A new report released today by the United Nations Economic and Social Commission for Asia and the Pacific (ESCAP), in partnership with the Science and Technology Policy Institute (STEPI) of the Republic of Korea, is calling for governments to adopt innovative financing models to advance the Sustainable Development Goals (SDGs) in the region.
While donor and philanthropic funds add up to billions of dollars, the cost of solving the world’s most critical development challenges runs into the trillions, with an estimated annual funding gap of $2.5 trillion to achieve the SDGs by 2030.
“It is imperative to implement innovations that can divert private capital towards development objectives to help bridge the SDG financing gap,” explains United Nations Under-Secretary-General and Executive Secretary of ESCAP Dr. Shamshad Akhtar. “The Innovative Financing for Development in Asia and the Pacific report aims to spark ideas and knowledge sharing to help stimulate further action to develop the innovative financing solutions urgently required for the advancement of the 2030 Agenda,” she added.
"Public policy plays a key role in enabling innovative financing for development by creating a favourable ecosystem where private capital pays more attention on SDGs," pointed out Dr. Song, Jong Guk, President of STEPI, a leading Korean policy think-tank in the field of science, technology and innovation. "STEPI is very pleased to contribute to this flagship report to highlight the importance of innovative financing for the SDGs," he added.
Since 2009, the Seoul metropolitan government has been implementing social economy policies to address growing inequalities, high youth unemployment rates and an aging society. These comprehensive policies have been highly successful and there are now 3500 social enterprises operating in the city, with sales volumes reaching 1.29 billion USD.
The success of the programme is based on four pillars: a cooperative governance model that encourages private and public stakeholder participation throughout the whole policy cycle, the localization of the social economy through the creation of social economy zones, fostering an ecosystem for the social economy, and expanding the public procurement of services and products offered by social enterprises to provide them with business opportunities.

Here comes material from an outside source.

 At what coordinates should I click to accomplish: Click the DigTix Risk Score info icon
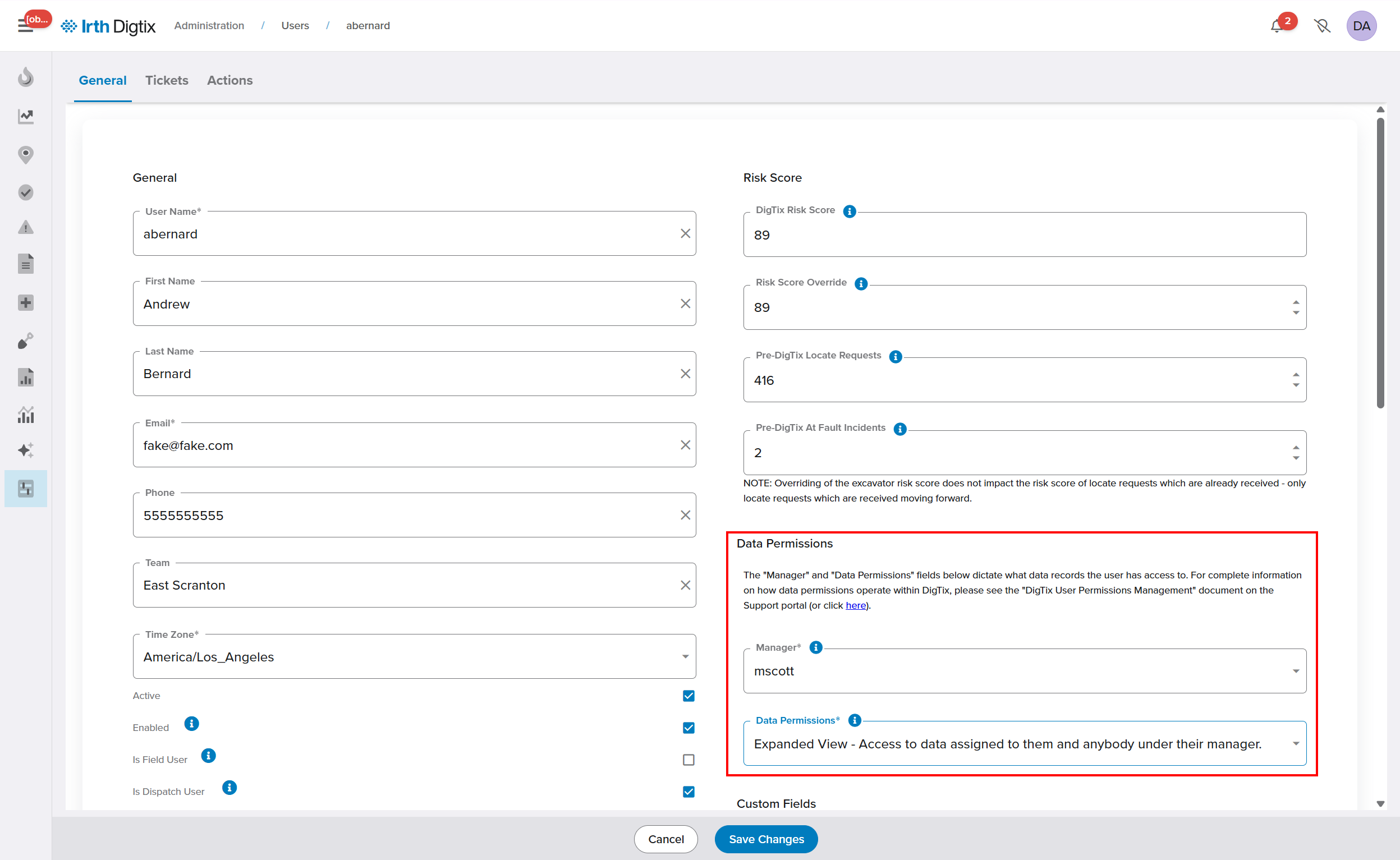click(x=849, y=211)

The report analyses this and other innovative financing mechanisms in five core areas, namely: strategic leadership models that promote impact investing; policies that unlock corporate investment for development; private sector financing products for development; innovative public financing models for science, technology and innovation; and systemic approaches to finance and innovation as means for development.
It also features a range of other case studies from around the region and offers valuable guidelines for policymakers looking to introduce similar mechanisms. Examples include the India Impact Investment Council, the Thai Social Investment Taskforce, India’s Corporate Social Responsibility Law and Singapore’s Women’s Livelihood Bond, the problem-solving R and D programme of the Republic of Korea and the Social Outcomes Fund in Malaysia.
Key recommendations for governments include developing an impact investing strategic road map to guide the development of an innovative financing movement. The report also underlines the need for governments to provide incentives for the private sector (for example through public procurement or tax incentives) to move from economic-driven investments to impact investments that generate social, environmental and financial returns.
The report is part of ESCAP’s efforts to support its Member States in promoting social enterprises and impact investment.